Please retype exactly the lines from the one containing "This screenshot has width=900, height=526." through the end of the records, leaving out the pictures.

▶ SUPPLIED MATERIAL
-------
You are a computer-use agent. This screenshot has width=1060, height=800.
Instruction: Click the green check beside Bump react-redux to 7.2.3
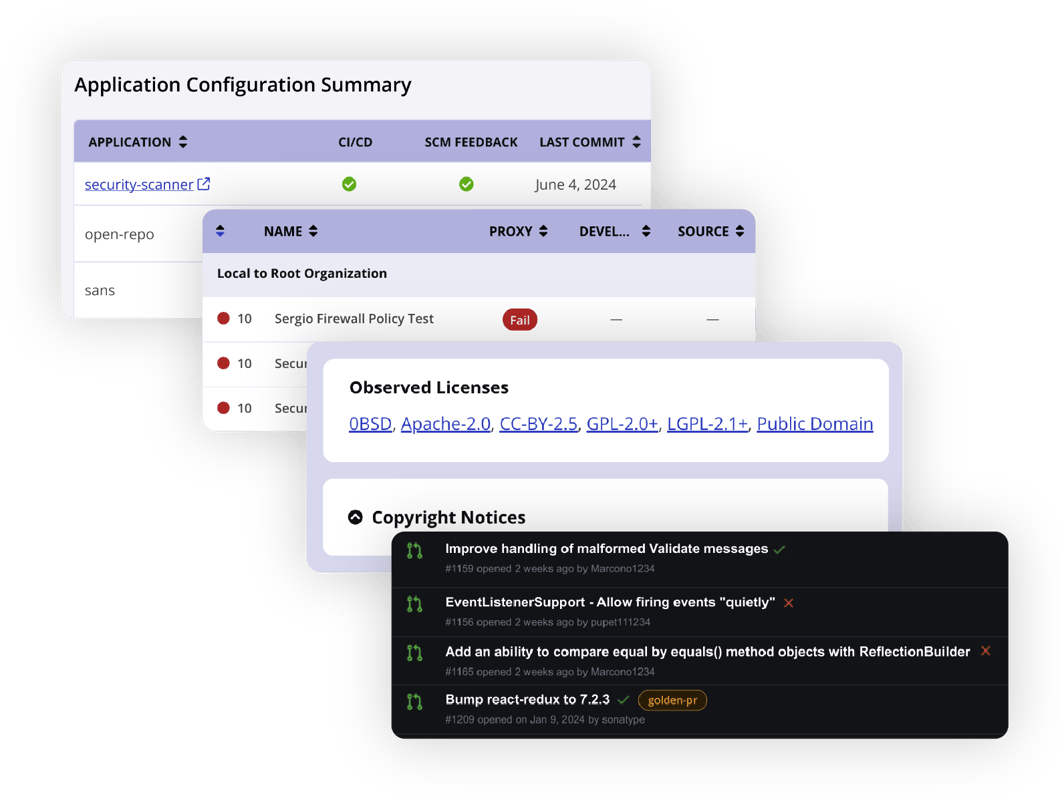point(622,700)
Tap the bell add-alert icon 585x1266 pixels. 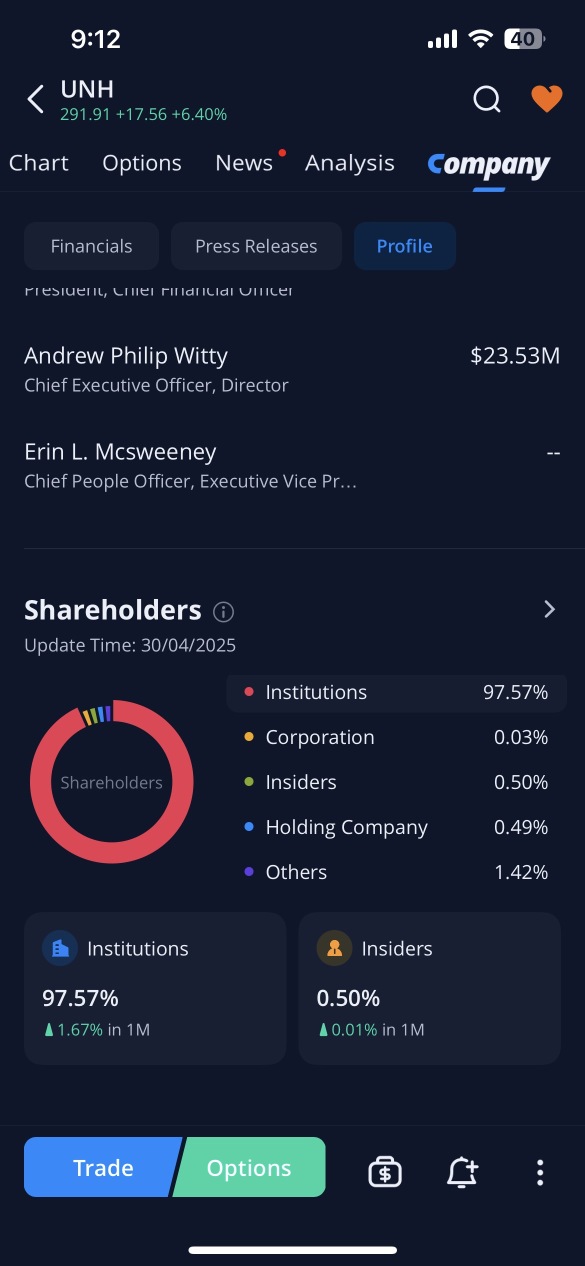point(462,1171)
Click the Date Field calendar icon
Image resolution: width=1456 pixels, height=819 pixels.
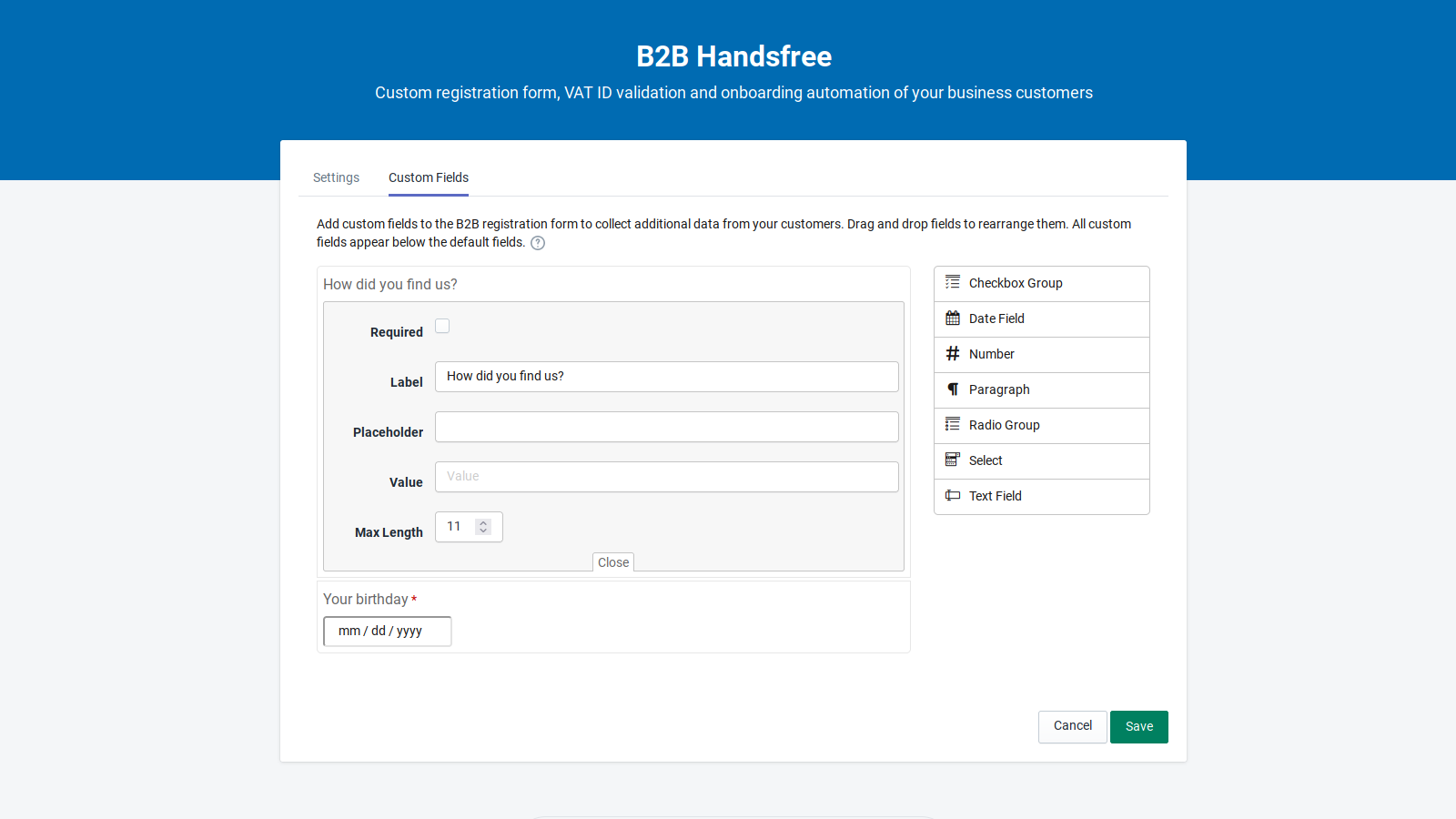point(953,318)
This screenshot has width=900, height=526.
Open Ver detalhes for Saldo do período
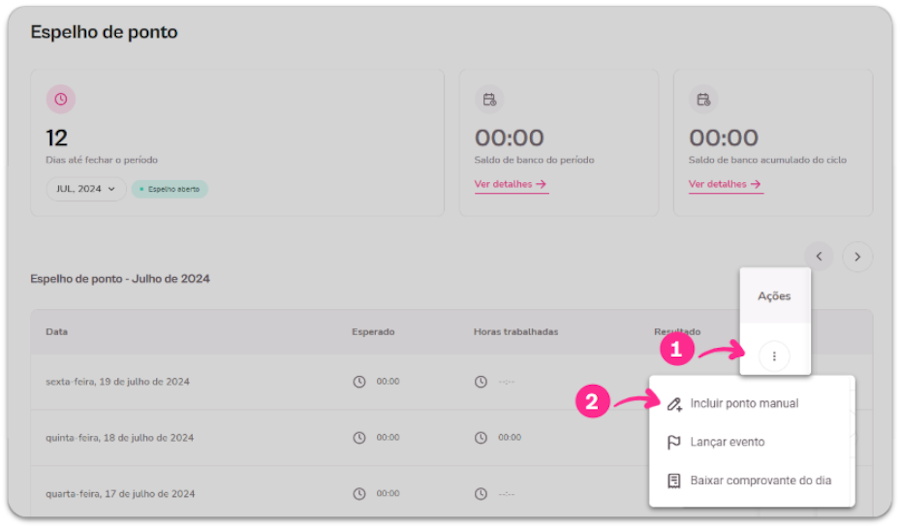coord(511,184)
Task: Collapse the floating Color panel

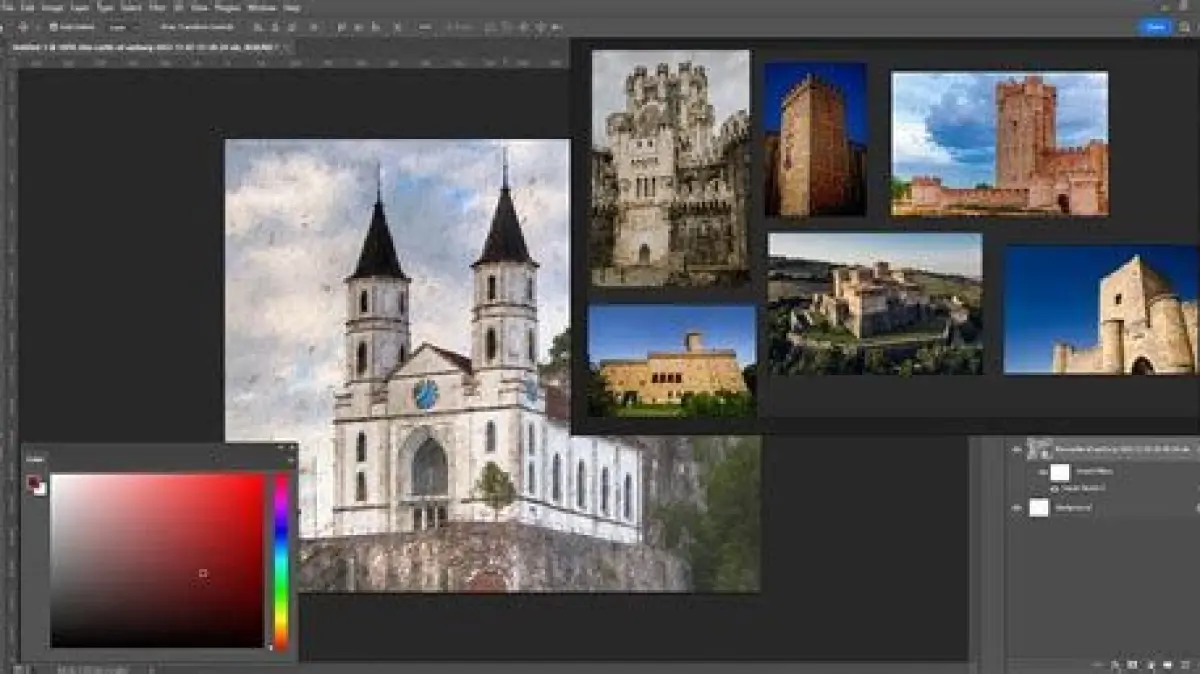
-------
▶ WRITTEN REPLY
This screenshot has width=900, height=526.
Open Ver detalhes for Saldo do período
coord(511,184)
Task: Collapse the floating Color panel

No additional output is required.